Zwar seien wir Exportweltmeister, aber nur noch mit weniger als 60 Prozent interner Wertschöpfung. Deshalb müsse die neue Regierung, wie immer sie auch aussehe, vier Hauptschwächen unseres Systems verändern. Zuerst nannte Dr. Hundt die Verringerung der Arbeitskosten durch niedrigere Beiträge zu den Sozialversicherungssystemen, denn auch hier sind wir mit 40 Prozent Weltmeister. Ein Drittel des Bruttoinlandsprodukts fließe bei uns in die Sozialsysteme. Künftig könne der Staat nur noch die Basissicherung der Bürger übernehmen. Ähnlich wie in der Schweiz müsste jeder Bürger auch bei uns für seine Zukunft sorgen, das sei auch sozialverträglich machbar. Dann müsse die überbordende Bürokratie zurückgestutzt werden. Die Erkenntnis dafür sei vorhanden, nur handele die Politik nicht entsprechend, wie man gerade bei dem Antidiskriminierungsgesetz gesehen habe, auf dessen europäische Vorgabe unsere Politik noch aufgesattelt habe. Weiter nannte der Arbeitgeberpräsident den durch Frühpensionierungen und geltenden Kündigungsschutz zementierten Arbeitsmarkt. Den Arbeitnehmern sei es allemal lieber mit reduziertem Kündigungsschutz beschäftigt zu sein als arbeitslos. Schließlich brauchten wir endlich ein transparentes Steuersystem, das durch Subventionsabbau finanziert werden könne. Reformen brauchten wir auch im Bildungssystem, denn ein Viertel der Bewerber sei nicht ausbildungsfähig, die übrigen Azubis dafür äußerst tüchtig und hoch motiviert, wie er an einem Beispiel aus dem eigenen Betrieb demonstrierte.

 

Bei aller Kritik bekannte sich Dr. Hundt unmissverständlich zur Sozialpartnerschaft und zur Tarifautonomie als der tragenden Säule des sozialen Friedens und unseres marktwirtschaftlichen Systems, das absolut zukunftsfähig ist, solange veränderten Rahmenbedingungen Rechnung getragen und auf der Grundlage des Flächentarifvertrags eine neue Balance gefunden werde. Im Übrigen seien die Tarifpartner weiter als die Politik. Zum Schluss äußerte Dr. Hundt seine Überzeugung, dass unser Volk zu tief greifenden Reformen bereit sei, mehr als die Politik denke, die zu sehr auf kurzfristigen Machterhalt bedacht sei.

 

In der ausgiebigen, offenen und engagierten Diskussion ging es von Wahlzyklen und hemmenden Auswüchsen des Föderalismus über Kaufzurückhaltung verunsicherter Konsumenten, den Ausbildungspakt und schließlich das duale Ausbildungssystem, um das uns viele Länder beneiden.

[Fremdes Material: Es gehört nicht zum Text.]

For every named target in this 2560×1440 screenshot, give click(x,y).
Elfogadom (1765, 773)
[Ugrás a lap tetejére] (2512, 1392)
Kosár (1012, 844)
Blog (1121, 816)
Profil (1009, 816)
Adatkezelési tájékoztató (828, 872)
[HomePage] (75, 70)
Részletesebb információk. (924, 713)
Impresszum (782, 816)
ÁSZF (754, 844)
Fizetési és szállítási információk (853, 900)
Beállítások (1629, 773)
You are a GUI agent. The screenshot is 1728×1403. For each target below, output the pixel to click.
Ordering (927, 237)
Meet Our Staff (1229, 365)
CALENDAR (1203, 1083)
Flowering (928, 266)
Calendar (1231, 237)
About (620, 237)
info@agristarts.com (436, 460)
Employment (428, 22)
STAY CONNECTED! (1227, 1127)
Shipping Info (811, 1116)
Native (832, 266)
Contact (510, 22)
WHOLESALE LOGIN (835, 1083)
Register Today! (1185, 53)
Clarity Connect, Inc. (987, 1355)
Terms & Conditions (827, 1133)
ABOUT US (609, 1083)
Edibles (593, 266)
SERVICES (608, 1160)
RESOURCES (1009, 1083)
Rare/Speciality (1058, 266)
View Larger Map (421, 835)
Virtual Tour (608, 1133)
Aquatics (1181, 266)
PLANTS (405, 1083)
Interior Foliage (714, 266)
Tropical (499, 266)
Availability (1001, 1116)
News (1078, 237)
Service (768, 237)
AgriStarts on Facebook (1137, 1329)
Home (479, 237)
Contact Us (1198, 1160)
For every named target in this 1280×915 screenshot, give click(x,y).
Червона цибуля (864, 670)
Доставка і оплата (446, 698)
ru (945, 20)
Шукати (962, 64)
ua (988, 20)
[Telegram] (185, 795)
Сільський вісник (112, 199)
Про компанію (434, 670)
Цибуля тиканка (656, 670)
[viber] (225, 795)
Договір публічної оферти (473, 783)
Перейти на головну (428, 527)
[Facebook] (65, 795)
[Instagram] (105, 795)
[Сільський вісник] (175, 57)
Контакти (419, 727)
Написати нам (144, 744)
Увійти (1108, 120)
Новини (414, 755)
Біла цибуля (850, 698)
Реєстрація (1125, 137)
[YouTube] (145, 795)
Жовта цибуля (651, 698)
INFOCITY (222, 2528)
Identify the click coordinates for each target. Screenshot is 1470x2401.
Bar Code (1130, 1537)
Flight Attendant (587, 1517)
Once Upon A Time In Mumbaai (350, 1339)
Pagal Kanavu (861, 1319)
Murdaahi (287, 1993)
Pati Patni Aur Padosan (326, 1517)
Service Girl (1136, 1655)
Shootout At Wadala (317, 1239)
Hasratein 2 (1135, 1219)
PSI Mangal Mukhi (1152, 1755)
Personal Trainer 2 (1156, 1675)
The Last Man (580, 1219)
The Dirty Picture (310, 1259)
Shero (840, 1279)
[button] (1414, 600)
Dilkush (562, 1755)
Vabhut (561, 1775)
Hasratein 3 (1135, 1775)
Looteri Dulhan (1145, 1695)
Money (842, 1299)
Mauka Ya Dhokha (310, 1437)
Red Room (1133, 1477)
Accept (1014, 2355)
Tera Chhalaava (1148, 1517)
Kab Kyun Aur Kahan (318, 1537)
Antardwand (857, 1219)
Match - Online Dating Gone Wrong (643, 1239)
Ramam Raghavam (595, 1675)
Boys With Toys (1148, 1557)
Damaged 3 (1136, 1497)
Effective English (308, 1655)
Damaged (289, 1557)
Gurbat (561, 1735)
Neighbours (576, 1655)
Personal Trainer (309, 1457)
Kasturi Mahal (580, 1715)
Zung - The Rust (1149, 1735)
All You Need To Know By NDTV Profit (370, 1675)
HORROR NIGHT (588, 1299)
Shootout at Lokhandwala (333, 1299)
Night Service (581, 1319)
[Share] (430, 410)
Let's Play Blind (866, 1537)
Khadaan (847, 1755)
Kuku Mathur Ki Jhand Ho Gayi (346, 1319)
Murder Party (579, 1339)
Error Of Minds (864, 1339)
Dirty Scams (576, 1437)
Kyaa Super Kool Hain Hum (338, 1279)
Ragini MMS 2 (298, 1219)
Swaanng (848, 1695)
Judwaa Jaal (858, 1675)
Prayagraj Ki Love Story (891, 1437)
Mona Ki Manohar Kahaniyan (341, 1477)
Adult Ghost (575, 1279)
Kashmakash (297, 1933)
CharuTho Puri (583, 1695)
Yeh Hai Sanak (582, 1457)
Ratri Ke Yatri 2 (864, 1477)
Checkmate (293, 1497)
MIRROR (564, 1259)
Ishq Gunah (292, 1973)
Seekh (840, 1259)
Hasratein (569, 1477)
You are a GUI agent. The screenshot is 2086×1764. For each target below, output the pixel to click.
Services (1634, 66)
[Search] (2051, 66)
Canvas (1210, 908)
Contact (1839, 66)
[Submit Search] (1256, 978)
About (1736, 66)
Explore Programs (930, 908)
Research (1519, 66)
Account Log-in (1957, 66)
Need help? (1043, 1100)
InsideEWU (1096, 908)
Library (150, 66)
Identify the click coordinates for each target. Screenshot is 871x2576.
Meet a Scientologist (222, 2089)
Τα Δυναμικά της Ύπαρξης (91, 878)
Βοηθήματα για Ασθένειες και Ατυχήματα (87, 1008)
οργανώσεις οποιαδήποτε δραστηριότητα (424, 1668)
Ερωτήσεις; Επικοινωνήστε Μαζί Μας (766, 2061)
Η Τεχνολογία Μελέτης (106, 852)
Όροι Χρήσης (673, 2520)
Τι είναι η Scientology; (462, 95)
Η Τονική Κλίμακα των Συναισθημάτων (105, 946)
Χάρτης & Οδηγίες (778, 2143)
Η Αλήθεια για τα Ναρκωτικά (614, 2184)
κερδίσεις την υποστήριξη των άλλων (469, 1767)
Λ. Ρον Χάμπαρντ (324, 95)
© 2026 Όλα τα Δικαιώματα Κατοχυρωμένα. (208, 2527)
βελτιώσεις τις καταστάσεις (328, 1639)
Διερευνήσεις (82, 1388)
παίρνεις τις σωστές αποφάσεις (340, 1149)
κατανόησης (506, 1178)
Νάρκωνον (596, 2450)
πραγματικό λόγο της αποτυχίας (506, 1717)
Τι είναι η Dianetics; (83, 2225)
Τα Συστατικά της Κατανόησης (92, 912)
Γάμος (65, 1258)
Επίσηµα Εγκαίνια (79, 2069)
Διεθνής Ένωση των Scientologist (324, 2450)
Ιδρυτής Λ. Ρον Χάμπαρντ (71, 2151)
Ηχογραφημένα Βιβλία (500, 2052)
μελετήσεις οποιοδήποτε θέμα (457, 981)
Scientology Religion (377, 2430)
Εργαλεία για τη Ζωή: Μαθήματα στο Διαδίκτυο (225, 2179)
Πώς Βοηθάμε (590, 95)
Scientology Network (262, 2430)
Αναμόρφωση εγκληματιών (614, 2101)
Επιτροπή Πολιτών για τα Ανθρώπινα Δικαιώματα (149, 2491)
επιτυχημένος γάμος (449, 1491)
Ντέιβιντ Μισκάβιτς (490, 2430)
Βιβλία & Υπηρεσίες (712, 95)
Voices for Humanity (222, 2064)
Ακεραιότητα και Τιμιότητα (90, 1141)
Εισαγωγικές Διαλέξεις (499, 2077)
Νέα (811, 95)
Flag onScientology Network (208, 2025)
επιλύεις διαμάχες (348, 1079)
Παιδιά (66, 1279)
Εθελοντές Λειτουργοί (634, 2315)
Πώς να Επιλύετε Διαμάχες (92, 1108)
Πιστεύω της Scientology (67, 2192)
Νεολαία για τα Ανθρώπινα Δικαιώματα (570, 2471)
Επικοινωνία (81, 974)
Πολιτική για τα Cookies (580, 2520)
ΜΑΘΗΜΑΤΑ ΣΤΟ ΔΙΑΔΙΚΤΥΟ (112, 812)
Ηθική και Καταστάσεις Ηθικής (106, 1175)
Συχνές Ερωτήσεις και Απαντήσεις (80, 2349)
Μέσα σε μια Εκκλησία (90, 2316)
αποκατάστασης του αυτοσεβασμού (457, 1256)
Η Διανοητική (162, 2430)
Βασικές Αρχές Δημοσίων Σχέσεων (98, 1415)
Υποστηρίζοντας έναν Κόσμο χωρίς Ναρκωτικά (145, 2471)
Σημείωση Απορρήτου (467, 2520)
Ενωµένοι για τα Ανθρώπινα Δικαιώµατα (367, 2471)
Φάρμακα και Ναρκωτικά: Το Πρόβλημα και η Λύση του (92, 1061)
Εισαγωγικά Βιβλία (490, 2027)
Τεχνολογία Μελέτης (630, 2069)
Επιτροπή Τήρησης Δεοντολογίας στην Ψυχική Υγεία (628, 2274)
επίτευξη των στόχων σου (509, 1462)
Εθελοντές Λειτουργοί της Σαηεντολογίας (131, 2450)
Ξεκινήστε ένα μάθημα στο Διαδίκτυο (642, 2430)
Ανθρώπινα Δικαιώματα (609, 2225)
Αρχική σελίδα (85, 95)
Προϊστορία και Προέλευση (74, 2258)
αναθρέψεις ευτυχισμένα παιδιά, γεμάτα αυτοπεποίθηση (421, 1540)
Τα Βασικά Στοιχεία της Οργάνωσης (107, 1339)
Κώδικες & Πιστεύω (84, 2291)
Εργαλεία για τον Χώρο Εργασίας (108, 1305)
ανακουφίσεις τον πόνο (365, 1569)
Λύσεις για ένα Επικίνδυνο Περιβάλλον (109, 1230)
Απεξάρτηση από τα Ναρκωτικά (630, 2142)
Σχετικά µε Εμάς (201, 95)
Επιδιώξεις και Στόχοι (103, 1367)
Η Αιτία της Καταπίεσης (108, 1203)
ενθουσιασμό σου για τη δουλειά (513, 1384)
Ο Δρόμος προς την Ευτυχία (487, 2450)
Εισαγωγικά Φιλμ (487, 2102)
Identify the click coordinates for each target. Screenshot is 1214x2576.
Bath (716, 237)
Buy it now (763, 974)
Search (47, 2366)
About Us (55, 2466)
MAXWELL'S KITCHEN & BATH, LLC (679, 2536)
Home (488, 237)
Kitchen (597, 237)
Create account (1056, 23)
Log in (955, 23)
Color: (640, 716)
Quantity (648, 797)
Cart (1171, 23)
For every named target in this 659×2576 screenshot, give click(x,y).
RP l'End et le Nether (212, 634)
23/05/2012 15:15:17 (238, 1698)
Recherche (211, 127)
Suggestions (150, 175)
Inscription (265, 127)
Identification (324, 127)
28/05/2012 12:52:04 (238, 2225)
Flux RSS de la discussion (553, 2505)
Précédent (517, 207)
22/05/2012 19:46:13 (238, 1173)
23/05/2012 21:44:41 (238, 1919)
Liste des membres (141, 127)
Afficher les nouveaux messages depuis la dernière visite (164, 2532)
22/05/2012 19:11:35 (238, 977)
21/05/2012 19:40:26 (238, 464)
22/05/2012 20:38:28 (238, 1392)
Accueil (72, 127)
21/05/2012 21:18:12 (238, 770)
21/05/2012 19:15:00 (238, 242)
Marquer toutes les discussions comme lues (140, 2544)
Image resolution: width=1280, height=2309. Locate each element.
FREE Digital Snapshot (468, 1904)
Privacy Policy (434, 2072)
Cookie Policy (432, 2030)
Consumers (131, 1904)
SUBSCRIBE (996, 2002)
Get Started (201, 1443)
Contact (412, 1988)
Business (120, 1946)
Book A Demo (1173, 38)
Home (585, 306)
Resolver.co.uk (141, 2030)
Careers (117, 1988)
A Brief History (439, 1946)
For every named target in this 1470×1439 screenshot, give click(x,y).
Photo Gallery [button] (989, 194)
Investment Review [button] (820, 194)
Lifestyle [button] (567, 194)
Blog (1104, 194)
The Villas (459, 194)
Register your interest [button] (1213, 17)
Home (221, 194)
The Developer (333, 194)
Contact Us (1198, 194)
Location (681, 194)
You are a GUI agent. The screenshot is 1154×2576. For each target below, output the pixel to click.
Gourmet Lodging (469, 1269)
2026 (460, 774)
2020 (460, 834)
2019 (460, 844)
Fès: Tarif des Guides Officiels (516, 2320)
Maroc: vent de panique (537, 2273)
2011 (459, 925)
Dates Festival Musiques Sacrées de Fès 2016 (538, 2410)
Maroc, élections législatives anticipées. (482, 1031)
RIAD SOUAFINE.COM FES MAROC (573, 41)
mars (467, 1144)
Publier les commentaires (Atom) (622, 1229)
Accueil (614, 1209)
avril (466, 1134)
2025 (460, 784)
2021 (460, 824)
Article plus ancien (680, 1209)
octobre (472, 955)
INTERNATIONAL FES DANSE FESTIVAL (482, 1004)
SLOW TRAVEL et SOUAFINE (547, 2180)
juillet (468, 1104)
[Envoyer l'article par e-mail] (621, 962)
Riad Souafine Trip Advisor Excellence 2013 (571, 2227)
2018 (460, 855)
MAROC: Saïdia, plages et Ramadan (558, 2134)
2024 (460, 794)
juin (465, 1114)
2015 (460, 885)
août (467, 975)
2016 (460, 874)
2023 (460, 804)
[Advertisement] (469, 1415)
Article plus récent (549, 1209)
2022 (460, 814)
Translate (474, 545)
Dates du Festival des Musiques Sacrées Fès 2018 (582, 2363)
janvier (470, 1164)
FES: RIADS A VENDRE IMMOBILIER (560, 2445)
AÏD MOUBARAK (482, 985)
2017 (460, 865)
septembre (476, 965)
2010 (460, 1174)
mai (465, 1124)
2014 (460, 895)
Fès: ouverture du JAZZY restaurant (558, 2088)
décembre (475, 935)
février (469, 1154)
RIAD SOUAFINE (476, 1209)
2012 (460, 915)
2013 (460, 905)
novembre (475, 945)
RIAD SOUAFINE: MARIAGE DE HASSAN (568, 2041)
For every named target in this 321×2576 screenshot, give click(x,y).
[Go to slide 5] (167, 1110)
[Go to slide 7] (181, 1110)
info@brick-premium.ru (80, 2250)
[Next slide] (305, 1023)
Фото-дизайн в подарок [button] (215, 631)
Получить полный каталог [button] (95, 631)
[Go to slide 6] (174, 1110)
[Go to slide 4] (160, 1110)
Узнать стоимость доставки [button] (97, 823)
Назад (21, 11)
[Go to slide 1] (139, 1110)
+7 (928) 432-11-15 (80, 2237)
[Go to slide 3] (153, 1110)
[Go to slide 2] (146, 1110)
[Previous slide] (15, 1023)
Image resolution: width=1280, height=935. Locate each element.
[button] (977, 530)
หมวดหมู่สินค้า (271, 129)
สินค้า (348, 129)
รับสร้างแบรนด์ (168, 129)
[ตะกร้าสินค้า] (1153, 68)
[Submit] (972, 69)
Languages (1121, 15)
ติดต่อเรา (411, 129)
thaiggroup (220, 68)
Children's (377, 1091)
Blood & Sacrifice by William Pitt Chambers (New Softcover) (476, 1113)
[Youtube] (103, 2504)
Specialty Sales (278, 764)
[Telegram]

In seinem Schlusswort betonte Wolf Rothländer die hohe Qualität und Motivation der Auszubildenden, nicht aber ohne mit Sorge auf das Viertel zu schauen, das nur eingeschränkt ausbildungsfähig sei und für das neue Wege wie verkürzte und veränderte Ausbildungsgänge gefunden werden müssten. Schließlich kamen auch noch die Fußballfans auf ihre Kosten, die von Dr. Hundt alles über ihren VFB wissen wollten.